La saggezza nella scrittura non è questione di studio o di intelligenza ma una disposizione interiore. È saggio chi spera da Dio più che da sé stesso. È saggio chi sa relativizzare le proprie attese, certezze e competenze per attendere una vita ed una fecondità che superano ogni misura umana perché fondamentalmente superano la morte stessa. Tutte le dieci vergini si addormentano e tutte risorgono – dice letteralmente il Vangelo. Il fatto che le sagge avessero preso con sé l’olio in vasi, prima ancora di prendere le lampade, significa appunto che avevano preso in considerazione qualcosa che andava oltre la giornata terrena di questo mondo. L’olio di riserva non aveva un’utilità né immediata e nemmeno certa. Esso nutre dunque una speranza che va oltre l’interesse immediato, che considera l’imprevedibile e che, in fondo, risponde al desiderio di un amore eterno, che supera la morte. Quello che Paolo descrive come la speranza “di essere per sempre con il Signore”.  La stoltezza delle altre ci ricorda che è possibile accontentarsi di speranze più piccole, solo terrene, senza accorgersi che anche la propria capacità di amare si riduce a tutto ciò che è solo terreno.

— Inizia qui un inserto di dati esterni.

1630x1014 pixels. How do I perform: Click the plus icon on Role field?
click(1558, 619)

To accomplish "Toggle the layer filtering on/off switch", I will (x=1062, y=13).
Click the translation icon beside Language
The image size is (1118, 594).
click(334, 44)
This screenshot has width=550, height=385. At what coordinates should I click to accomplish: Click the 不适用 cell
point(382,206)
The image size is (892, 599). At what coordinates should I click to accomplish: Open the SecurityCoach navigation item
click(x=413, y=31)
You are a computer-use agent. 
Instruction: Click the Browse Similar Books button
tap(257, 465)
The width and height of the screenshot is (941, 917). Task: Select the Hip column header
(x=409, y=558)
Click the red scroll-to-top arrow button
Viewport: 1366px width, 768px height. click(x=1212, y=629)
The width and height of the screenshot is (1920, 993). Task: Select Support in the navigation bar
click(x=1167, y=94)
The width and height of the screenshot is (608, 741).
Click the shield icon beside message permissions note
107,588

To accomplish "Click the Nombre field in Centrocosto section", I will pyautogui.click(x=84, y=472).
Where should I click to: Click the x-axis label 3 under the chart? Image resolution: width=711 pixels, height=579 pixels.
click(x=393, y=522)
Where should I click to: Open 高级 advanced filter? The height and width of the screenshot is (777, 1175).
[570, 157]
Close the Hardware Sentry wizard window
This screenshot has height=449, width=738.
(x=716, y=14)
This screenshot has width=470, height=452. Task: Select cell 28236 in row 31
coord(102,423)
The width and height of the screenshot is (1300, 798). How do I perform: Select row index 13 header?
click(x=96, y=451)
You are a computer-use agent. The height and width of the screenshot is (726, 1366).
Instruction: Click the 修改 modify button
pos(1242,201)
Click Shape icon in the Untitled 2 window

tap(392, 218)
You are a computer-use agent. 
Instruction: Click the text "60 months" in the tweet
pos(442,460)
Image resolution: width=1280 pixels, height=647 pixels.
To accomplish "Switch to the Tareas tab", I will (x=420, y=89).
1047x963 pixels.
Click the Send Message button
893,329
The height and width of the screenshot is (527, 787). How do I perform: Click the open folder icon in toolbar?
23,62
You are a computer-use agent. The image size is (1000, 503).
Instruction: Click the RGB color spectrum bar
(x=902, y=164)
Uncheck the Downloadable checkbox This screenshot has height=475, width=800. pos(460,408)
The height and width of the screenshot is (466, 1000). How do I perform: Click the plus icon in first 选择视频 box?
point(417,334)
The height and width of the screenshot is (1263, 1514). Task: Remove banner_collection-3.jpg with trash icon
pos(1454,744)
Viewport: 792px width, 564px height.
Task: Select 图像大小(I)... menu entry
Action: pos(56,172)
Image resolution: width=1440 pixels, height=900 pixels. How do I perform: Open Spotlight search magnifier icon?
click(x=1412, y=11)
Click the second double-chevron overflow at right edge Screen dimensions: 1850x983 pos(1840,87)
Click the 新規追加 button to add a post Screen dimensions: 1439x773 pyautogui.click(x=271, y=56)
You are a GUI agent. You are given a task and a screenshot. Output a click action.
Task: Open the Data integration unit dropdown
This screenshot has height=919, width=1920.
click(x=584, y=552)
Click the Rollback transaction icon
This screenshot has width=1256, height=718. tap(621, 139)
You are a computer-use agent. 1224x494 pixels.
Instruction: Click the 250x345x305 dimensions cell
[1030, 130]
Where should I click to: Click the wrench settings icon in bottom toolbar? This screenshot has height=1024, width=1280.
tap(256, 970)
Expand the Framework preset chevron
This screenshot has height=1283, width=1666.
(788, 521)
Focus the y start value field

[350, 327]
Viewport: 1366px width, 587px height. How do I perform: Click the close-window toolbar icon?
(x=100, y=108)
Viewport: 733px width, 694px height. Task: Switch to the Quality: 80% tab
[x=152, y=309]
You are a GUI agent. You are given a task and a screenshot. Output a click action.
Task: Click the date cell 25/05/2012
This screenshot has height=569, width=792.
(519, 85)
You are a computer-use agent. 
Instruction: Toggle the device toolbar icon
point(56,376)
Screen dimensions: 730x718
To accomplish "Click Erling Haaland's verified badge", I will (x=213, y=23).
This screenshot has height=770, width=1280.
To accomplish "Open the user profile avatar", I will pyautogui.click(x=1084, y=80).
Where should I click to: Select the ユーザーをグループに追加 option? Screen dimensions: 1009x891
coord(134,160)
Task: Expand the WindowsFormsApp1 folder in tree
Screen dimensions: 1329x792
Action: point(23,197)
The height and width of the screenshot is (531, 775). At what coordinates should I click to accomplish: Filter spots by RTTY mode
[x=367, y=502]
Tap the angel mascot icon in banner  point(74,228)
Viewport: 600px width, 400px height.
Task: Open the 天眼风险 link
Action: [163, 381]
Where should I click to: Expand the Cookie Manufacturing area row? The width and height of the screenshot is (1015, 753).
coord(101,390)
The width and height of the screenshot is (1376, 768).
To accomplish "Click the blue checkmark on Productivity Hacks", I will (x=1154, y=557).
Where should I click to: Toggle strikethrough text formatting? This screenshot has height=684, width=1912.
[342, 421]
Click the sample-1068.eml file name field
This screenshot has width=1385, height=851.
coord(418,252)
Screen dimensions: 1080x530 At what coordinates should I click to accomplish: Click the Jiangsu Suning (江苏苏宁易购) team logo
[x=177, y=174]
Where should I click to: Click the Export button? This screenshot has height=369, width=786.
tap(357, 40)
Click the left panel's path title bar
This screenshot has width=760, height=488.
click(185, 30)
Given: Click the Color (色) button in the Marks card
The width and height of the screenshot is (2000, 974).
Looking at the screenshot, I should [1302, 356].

Sperare in un amore eterno, del resto, tocca profondamente anche il vivere presente. La speranza cristiana è performativa, capace cioè di sostenere e cambiare la vita nel dettaglio di ogni giornata.[1] Essa rende saggi perché insegna a vivere ogni istante, ogni minuto della vita come qualcosa che è connesso ad un destino che lo supera e non solo come qualcosa fine a sé stessa. Piu uno è pieno di speranza meno si ritrova a vivere “tempi vuoti”. La pigrizia, la noia, il ritardo nel fare le cose, la negligenza, in fondo rivelano la stoltezza di chi spera poco perché scommette su obiettivi immediati e su certezze umane. Al contrario la pazienza, la resilienza, la previdenza, la puntualità, la responsabilità anche nelle piccole cose rivelano la capacità di posizionarsi con saggezza nel tempo che passa; saggezza propria di chi ha la grande speranza di arrivare ad un compimento definitivo che è vita eterna, dono che supera le proprie possibilità, accoglienza di Colui che mi conosce nell’amore e non nel giudizio.

Non solo. La grande speranza cristiana è una virtù che fin da ora rimette gradualmente in equilibrio tutta la nostra vita affettiva perché per essa, come suggerisce San Paolo nella seconda lettura, noi impariamo a gestire la tristezza, l’ira e la paura che inevitabilmente caratterizzano la vita in questo mondo. Solo la speranza oltre la morte ti permette di vivere la perdita e la delusione in questo mondo senza “affliggersi” in un dolore sterile; solo la speranza che Dio possa radunare i morti e restituire loro la comunione con Cristo è abbastanza forte per aiutarci a modulare le nostre rabbie ed ostilità che altrimenti tendono a creare separazioni e divisioni definitive, senza speranza appunto. Infine, solo una speranza più forte della morte ti permette di vincere la paura di morire, ti porta a riconoscere con San Paolo che conservare questa vita” non è il vantaggio definitivo” e quindi ti permette di relativizzare tutte le altre paure, soprattutto la paura di amare fino in fondo, di amare nel dono di sé stessi.